Да, точно, этот говнюк. Так вот, судя по тому, что сказал мой друг, Айзенберг оказался профессионально непригодным, скольку не смог вовремя определить сложный характер вашей беременности, а посему его можно признать ответственным за необратимый ущерб, причиненный вашему здоровью. Разумеется, этот плут Дадли Томсон попытался обойти вопрос о медицинской халатности, пока я не поставил его в известность, что, если Греи действительно хотят получить громкий и грязный бракоразводный процесс, то мы готовы им это устроить.

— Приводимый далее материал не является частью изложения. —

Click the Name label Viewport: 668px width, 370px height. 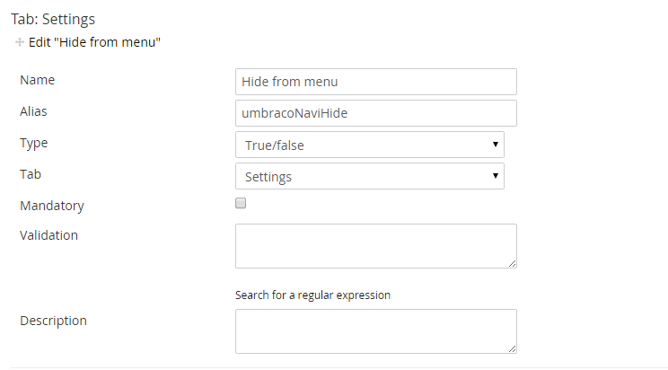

Но я бы никогда не пошла на это.
Поверьте мне, я это прекрасно знал. Все, что я делал, — это отчаянно блефовал. Потом я сказал им, что с учетом новых обстоятельств речь идет о пятидесяти тысячах отступных…
Боже правый!
Конечно, я знал, что они никогда не согласятся на эту сумму. Но в штаны они все-таки наложили — потому что уже на следующий день мне поступило встречное предложение о тридцатить пяи тысячах. Томсон говорит, что это их абсолютно окончательное предложение, но я почти уверен, что смогу выбить из них сорок…

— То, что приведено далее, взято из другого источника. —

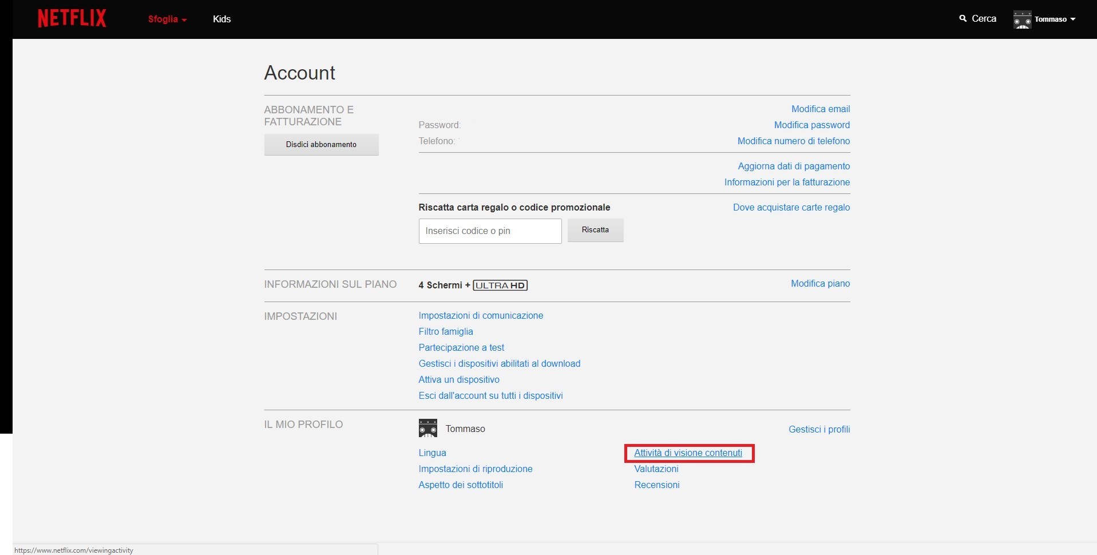Screen dimensions: 1097x555
Task: Go to Gestisci i profili
Action: pos(819,430)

Тридцать пять меня вполне устроит, — сказала я. — Честно говоря, я не думаю, что мне следует принимать эту новую сумму.
Почему нет, черт возьми? У Греев есть деньги. А с медицинской точки зрения они отчасти виноваты в том, что с вами произошло. И для них такой вариант соглашения вообще идеальный. Разом откупившись от вас, они избавляются от дальнейшей ответственности… вы ведь именно этого хотели, не так ли?
Да, но… я согласилась на сумму в двадцать пять тысяч.

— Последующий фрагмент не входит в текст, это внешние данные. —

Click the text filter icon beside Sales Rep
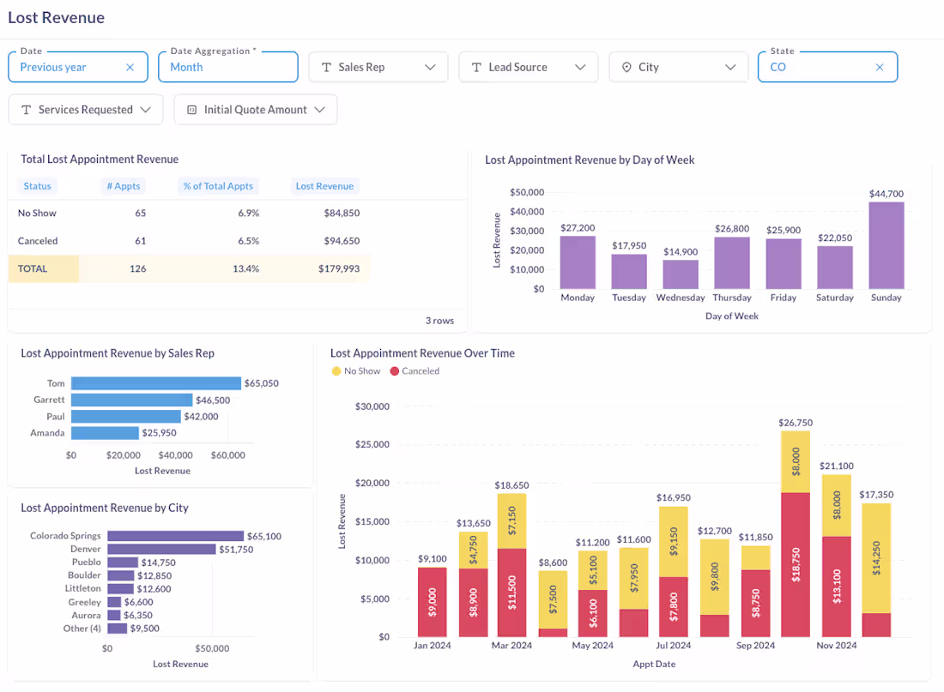This screenshot has width=944, height=692. [x=327, y=66]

Это пока вы не наняли адвоката. И поверьте мне как профессионалу: они перед вами в долгу.
Даже не знаю, что сказать.
А ничего не говорите. Просто возьмите деньги… и не стыдитесь этого.
По крайней мере, позвольте мне заплатить вам больше, чем сто двадцать долларов.
Зачем? Это моя ставка.
Спасибо вам.
Нет, это вам спасибо. Я получил чертовское удовольствие, одержав наконец победу над этим чертовым Эдвином Греем. Соглашение пришлют мне завтра, так что я позвоню, когда оно будет гоово к подписанию. И кстати, еще одна маленькая и тоже хорошая новость: они заплатят вам тридцать пять тысяч сразу же, при условии, что вы не будете оспаривать условия развода.
С чего вдруг я захочу их оспаривать?
То же самое сказал и я. Итак, договорились. Вы довольны?
Счастлива.
Не обольщайтесь. Вы позволите дать вам маленький совет мисс Смайт?
Пожалуйста.
Как принято говорить у нас в Бруклине, потратьте деньги с умом.
Я последовала этому совету. Когда через месяц поступил платеж, я положила деньги на банковский счет и занялась поиском квартиры. Потребовалась всего неделя, чтобы найти то, что я искала: солнечная квартира на первом этаже особняка постройки прошлого века, на углу 77-й улицы и Риверсайд-драйв. Квартира была просторная, с тремя светлыми комнатами, высокими потолками, деревянным полом. К гостиной примыкал небольшой альков, который идеально годился под кабинет. Но «изюминкой» квартиры — вызвавшей у меня немедленное желание приобрести ее— было наличие собственного садика. Да, пусть он представлял собой заплатку десять на десять из щербатого камня и жухлой травы, но я заранее знала, что смогу преобразить его. Только предстоит иметь собственный садик в центре Манхэттена — островок зелени посреди стекла и бетона. Ну и что ж, что стены квартиры были оклеены коричневыми цветастыми обоями. И кухня была старомодной — с антикварным холодильником, который, вероятно, требовал регулярных визитов мастера. Но агент по недвижимости сказала, что хочет сбросить триста долларов с запрашиваемой цены в восемь тысяч, чтобы компенсировать мне необходимые переделки. Я попросила ее прибавить к этой цифре еще двести долларов, тогда мы договоримся. Она согласилась. Поскольку это был городской особняк, мне не требовалось согласие совета жилищного кооператива. Ежемесячная квартплата составляла двадцать долларов. Я снова обратилась к Джоэлу Эбертсу, поручив ему заняться юридическим оформлением сделки. Расплатилась я наличными. И уже через неделю после того, как впервые увидела эту квартиру, стала ее хозяйкой.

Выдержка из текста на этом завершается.